## Records supplied
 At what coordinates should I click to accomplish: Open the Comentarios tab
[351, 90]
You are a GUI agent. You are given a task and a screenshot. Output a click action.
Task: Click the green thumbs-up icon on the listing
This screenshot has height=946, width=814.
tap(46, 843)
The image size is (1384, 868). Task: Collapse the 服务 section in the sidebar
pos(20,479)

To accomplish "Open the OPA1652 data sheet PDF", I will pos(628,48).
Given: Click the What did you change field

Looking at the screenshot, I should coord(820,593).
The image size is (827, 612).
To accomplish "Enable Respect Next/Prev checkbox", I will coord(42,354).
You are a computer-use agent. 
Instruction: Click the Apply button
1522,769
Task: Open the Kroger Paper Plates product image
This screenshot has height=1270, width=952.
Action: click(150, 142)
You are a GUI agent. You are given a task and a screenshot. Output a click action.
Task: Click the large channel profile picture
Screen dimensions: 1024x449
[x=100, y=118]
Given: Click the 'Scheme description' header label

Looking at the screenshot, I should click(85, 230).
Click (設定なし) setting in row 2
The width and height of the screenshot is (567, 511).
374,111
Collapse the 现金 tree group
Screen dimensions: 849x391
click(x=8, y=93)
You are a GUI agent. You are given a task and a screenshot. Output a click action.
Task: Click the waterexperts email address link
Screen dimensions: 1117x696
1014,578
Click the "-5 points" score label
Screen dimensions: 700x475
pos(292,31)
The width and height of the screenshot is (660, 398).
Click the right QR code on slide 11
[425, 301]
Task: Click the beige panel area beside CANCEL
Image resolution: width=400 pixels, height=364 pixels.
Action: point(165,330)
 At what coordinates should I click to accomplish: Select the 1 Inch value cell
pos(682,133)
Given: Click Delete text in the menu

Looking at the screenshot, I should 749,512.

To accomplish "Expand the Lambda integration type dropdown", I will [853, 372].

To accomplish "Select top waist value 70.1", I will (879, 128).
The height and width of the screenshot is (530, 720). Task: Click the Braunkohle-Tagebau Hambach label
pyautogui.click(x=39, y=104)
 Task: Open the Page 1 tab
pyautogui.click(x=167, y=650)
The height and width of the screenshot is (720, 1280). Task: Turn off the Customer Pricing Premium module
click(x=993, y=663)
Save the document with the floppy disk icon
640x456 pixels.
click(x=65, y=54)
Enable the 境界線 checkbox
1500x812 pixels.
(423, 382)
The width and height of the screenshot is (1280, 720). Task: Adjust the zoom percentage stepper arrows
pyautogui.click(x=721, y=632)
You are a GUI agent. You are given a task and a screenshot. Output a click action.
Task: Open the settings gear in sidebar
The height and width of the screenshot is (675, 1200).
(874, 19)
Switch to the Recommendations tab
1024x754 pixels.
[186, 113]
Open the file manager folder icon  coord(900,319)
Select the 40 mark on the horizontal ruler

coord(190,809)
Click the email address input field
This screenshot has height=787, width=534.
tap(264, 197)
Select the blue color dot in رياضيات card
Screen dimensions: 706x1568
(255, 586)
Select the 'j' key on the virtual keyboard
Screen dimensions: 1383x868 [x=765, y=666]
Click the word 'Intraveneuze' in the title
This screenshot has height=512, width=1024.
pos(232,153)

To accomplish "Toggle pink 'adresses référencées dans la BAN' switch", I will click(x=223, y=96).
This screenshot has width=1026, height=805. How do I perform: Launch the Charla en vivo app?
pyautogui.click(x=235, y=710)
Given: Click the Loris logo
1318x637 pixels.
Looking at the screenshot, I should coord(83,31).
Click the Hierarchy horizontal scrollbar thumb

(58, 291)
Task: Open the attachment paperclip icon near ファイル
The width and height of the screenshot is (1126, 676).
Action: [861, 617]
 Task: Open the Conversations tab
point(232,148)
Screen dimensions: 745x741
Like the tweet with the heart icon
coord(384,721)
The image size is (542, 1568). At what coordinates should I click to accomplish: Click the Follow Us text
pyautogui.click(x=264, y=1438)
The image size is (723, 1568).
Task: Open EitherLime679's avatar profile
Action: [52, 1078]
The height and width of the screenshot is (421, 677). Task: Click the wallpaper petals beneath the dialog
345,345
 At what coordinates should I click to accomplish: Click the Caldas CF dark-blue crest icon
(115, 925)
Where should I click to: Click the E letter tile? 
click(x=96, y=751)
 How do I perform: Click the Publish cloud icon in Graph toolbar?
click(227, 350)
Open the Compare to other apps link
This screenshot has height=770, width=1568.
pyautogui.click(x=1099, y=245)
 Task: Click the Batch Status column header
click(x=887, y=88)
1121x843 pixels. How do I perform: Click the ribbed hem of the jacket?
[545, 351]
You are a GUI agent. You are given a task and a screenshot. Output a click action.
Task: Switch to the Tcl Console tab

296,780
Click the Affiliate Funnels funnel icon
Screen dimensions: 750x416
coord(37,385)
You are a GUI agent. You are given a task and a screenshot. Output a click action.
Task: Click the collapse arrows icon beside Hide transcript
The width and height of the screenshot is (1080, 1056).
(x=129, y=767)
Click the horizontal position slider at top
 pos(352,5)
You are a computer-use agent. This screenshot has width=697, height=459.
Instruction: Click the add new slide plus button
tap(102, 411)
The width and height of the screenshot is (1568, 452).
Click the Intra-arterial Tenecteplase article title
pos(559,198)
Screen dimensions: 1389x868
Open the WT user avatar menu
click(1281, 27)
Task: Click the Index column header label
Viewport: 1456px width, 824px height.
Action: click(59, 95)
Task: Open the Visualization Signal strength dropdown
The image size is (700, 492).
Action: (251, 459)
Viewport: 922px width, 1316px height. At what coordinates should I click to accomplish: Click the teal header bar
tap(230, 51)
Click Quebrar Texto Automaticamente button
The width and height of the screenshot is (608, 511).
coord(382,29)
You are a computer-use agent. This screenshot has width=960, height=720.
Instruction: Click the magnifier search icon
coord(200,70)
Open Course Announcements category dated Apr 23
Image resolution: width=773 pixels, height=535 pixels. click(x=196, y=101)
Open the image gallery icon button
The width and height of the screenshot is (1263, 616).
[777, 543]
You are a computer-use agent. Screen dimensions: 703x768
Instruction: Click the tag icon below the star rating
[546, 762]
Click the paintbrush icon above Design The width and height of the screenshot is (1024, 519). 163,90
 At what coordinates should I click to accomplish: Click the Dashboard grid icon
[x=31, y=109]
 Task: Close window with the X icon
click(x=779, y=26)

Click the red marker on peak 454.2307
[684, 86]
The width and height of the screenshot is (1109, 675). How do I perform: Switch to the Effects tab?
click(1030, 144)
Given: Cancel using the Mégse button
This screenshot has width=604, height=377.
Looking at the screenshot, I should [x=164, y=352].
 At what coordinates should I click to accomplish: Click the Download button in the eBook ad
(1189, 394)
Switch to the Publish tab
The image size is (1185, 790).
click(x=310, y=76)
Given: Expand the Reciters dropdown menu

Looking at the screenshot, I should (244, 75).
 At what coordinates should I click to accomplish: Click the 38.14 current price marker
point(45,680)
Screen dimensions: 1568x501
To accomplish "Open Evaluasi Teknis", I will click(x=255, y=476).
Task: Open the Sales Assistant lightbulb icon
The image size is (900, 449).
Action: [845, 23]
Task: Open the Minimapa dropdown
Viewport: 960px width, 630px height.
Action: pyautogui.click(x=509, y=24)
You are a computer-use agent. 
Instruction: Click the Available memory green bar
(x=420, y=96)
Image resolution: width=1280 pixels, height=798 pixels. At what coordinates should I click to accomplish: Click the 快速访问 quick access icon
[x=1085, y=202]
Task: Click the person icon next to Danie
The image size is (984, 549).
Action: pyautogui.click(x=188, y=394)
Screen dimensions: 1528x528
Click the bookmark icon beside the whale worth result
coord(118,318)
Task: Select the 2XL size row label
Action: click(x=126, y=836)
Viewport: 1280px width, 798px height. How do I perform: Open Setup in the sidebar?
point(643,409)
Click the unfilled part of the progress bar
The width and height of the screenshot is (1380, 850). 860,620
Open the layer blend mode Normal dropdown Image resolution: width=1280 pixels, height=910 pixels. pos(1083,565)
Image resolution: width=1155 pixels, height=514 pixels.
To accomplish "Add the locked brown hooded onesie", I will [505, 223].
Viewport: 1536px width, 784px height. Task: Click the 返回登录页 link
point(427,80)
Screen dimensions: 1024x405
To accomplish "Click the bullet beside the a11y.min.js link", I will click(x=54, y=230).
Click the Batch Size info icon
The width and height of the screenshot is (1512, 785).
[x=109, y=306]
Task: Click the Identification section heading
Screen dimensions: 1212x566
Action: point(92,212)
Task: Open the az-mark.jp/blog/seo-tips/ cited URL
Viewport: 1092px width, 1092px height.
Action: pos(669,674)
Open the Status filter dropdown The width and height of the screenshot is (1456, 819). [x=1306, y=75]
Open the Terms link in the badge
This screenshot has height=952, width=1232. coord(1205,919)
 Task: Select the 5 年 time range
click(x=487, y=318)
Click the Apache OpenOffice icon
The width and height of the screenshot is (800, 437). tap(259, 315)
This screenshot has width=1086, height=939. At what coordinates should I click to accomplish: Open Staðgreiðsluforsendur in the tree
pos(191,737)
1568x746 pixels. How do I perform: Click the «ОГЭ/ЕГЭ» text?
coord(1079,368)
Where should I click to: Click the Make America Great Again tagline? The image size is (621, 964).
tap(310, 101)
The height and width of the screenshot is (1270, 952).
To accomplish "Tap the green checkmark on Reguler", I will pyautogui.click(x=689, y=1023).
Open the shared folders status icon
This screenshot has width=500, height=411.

## Directions
Please copy exactly, and only, the lines from the line containing "Where should I click to: Click the Make" through the last line of the records, with both ends included.

## Output of the task
Where should I click to: Click the Make America Great Again tagline? The image size is (621, 964).
tap(310, 101)
The height and width of the screenshot is (1270, 952).
To accomplish "Tap the green checkmark on Reguler", I will pyautogui.click(x=689, y=1023).
Open the shared folders status icon
This screenshot has width=500, height=411.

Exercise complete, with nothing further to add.